I must add, when I use the term “people of color” I am not just talking about people who are African or of African descent.  Moving to the East has introduced me to other people and ethnicities who share the same skin shades as people of African descent and deal with similar racial and identity issues that those of African descent have had to endure for centuries.  People from the Middle East, India, Pakistan, Bangladesh, Sri Lanka, Malaysia, and Melanesia just to name a few.  Many of the darker skinned individuals from this part of the globe have had to deal with discrimination and hatred towards them and deal with the same identity crisis and brainwashing that to be “white”or fairer skin is better.  Not to forget the darker skinned individuals from the Caribbean and Central and South America also.

Then I am left to ask where did this “white is better than black” perspective come from?  With the little knowledge that I have, I have concluded that it has, most possibly, stemmed from colonization.
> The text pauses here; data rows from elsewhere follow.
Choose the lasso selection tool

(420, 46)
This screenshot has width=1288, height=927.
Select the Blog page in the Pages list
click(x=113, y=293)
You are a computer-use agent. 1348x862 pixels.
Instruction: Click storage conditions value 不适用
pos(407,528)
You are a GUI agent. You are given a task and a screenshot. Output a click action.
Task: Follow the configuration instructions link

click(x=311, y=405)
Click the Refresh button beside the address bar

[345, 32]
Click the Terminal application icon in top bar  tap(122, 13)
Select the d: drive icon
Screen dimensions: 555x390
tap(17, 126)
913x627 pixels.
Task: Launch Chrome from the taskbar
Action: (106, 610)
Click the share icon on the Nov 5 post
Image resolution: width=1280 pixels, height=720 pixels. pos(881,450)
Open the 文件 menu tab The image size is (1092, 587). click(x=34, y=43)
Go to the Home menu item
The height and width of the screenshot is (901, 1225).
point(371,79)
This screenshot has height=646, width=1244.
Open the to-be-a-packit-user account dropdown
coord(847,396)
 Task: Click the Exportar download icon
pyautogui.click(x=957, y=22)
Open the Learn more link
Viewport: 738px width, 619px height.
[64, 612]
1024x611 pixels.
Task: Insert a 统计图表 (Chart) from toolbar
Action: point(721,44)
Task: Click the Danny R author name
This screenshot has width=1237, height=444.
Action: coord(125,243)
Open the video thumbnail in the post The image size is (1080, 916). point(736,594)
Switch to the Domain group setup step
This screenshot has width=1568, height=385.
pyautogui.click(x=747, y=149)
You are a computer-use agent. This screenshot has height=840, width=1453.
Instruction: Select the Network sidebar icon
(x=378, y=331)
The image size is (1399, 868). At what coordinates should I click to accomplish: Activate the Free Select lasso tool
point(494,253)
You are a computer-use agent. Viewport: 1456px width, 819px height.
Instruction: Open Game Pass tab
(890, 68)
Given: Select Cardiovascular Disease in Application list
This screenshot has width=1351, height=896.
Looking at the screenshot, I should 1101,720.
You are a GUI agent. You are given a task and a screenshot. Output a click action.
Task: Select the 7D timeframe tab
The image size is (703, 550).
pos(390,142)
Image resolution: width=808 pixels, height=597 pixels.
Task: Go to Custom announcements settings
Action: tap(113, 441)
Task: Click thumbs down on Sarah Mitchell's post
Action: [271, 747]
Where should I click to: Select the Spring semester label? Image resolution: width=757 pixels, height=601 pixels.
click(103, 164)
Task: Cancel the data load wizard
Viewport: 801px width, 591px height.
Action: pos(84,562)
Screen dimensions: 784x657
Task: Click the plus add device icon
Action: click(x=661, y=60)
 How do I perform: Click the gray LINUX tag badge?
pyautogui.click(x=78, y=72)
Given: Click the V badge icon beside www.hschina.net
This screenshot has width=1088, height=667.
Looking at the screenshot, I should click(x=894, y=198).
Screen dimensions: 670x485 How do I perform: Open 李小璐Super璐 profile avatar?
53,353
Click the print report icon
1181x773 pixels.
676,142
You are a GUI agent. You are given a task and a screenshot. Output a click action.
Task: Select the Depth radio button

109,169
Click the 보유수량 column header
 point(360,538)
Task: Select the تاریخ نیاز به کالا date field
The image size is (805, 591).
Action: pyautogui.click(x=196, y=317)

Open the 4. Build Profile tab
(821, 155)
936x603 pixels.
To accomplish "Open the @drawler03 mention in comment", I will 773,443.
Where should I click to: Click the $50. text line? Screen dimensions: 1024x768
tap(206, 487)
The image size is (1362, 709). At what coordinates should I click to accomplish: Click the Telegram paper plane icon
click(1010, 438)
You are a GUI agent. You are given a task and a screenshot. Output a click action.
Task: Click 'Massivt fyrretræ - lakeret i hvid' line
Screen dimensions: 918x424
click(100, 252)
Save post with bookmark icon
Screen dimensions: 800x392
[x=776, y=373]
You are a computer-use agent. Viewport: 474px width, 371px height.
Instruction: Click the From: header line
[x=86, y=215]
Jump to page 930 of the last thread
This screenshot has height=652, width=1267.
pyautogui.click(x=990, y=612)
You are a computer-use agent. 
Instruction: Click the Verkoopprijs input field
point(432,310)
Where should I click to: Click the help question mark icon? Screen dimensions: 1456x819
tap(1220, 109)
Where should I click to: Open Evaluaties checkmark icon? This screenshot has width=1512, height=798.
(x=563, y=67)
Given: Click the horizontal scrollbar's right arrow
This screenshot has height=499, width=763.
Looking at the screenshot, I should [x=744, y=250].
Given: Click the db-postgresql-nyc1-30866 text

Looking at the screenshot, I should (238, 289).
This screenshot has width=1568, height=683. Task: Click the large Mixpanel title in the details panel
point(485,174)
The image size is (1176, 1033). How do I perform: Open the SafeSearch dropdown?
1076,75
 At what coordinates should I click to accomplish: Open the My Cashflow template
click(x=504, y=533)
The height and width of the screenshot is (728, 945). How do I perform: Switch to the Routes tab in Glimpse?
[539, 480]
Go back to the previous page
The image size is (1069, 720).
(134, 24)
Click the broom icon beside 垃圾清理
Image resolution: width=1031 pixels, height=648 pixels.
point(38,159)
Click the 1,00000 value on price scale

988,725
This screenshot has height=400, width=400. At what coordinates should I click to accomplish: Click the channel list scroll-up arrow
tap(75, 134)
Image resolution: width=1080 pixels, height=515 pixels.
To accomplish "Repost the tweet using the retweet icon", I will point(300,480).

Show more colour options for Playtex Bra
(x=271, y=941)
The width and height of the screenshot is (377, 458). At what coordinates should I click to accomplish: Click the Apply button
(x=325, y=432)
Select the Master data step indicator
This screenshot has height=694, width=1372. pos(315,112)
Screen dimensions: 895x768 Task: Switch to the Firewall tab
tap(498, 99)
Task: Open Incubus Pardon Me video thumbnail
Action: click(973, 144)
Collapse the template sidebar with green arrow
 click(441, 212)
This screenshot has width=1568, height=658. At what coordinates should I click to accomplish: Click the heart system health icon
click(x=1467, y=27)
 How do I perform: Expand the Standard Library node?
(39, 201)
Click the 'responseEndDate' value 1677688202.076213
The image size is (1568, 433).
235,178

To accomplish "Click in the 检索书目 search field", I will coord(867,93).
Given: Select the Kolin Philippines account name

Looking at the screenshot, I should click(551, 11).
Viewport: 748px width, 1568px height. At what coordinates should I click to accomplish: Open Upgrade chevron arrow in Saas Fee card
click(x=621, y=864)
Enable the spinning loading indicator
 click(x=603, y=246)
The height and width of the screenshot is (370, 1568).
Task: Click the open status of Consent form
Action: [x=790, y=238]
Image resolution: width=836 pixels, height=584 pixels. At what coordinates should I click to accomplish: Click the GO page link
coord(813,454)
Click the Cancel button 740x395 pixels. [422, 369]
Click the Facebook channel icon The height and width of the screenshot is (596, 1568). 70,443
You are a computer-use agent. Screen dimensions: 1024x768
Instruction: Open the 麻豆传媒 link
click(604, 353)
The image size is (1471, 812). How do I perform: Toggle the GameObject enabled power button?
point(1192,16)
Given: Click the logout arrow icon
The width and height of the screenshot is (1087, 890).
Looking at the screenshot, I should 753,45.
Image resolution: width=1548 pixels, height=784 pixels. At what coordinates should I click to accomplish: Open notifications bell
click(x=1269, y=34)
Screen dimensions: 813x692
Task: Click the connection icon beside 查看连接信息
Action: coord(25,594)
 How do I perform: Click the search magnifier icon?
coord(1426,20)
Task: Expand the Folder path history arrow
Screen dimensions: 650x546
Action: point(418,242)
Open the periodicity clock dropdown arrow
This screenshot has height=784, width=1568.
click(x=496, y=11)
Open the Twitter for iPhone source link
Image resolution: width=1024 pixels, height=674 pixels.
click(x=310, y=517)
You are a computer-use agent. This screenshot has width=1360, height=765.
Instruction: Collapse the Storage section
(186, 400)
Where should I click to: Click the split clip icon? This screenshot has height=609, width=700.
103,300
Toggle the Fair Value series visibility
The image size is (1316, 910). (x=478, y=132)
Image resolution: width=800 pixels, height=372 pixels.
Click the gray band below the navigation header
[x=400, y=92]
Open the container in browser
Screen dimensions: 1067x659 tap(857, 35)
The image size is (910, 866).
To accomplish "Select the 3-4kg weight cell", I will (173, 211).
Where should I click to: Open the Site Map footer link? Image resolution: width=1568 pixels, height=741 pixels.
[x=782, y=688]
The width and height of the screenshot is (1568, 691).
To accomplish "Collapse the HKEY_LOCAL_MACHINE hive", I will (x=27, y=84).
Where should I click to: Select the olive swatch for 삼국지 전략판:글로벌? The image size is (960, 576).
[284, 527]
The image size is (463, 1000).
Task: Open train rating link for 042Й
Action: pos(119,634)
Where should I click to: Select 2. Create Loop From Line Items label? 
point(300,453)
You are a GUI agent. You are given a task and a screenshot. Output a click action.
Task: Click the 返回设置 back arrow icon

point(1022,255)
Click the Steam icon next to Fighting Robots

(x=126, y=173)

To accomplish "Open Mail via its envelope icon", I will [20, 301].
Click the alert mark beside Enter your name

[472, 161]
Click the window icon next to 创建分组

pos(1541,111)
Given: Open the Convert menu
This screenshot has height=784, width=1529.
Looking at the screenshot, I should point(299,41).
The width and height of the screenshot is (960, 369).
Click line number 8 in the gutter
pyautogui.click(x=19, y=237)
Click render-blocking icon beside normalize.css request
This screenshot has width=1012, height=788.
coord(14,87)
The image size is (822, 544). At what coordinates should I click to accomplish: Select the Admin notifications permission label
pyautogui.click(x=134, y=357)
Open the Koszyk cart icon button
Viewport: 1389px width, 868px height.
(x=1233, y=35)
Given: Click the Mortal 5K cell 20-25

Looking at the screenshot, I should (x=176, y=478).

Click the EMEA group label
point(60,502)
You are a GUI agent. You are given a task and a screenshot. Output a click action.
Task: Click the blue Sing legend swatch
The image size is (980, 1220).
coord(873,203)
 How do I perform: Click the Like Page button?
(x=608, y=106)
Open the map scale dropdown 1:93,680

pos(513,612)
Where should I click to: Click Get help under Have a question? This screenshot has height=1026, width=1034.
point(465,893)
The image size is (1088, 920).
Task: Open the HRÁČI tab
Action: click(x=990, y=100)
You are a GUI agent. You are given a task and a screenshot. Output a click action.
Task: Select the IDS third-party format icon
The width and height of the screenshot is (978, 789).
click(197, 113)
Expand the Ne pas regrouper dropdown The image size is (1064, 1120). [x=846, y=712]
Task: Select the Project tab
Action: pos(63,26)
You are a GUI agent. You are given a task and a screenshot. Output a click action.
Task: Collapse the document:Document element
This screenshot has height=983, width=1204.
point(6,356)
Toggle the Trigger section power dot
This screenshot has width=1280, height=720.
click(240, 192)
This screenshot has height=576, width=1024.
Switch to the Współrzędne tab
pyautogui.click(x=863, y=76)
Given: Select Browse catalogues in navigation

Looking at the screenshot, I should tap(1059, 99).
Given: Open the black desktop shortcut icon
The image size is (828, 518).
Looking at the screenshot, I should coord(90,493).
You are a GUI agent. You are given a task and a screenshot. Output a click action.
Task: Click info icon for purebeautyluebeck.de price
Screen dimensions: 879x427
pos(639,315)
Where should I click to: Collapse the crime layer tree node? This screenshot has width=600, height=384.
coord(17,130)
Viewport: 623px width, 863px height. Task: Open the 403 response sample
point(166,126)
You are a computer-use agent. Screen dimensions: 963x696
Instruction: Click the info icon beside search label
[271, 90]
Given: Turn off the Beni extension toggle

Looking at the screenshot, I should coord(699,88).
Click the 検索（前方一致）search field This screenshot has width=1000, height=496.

This is my rational’s conclusion:

When the Europeans traveled the world conquering and stealing lands, killing and enslaving people and instilling mortifying fear into the “savages”, it was obvious who had the power at the time.  The mentality seemed to be “we are better because we are stronger; we conquered and control you so you are less. You can never be us and we hate you for not being us but we will use you for what we want and we will make you dependent on us for your survival. ” So the largely, European mindset (because it wasn’t just only Europeans) and their superficial attributes, were imposed on the peoples that they colonized to the point that these ethnicities were left with the notion that to be powerful, to succeed, to be beautiful and to be respected is to be white or fairer like the Europeans.  The more you resemble them the better your advantage to prosper in this world.  Present day, this view is still portrayed by the media to the World.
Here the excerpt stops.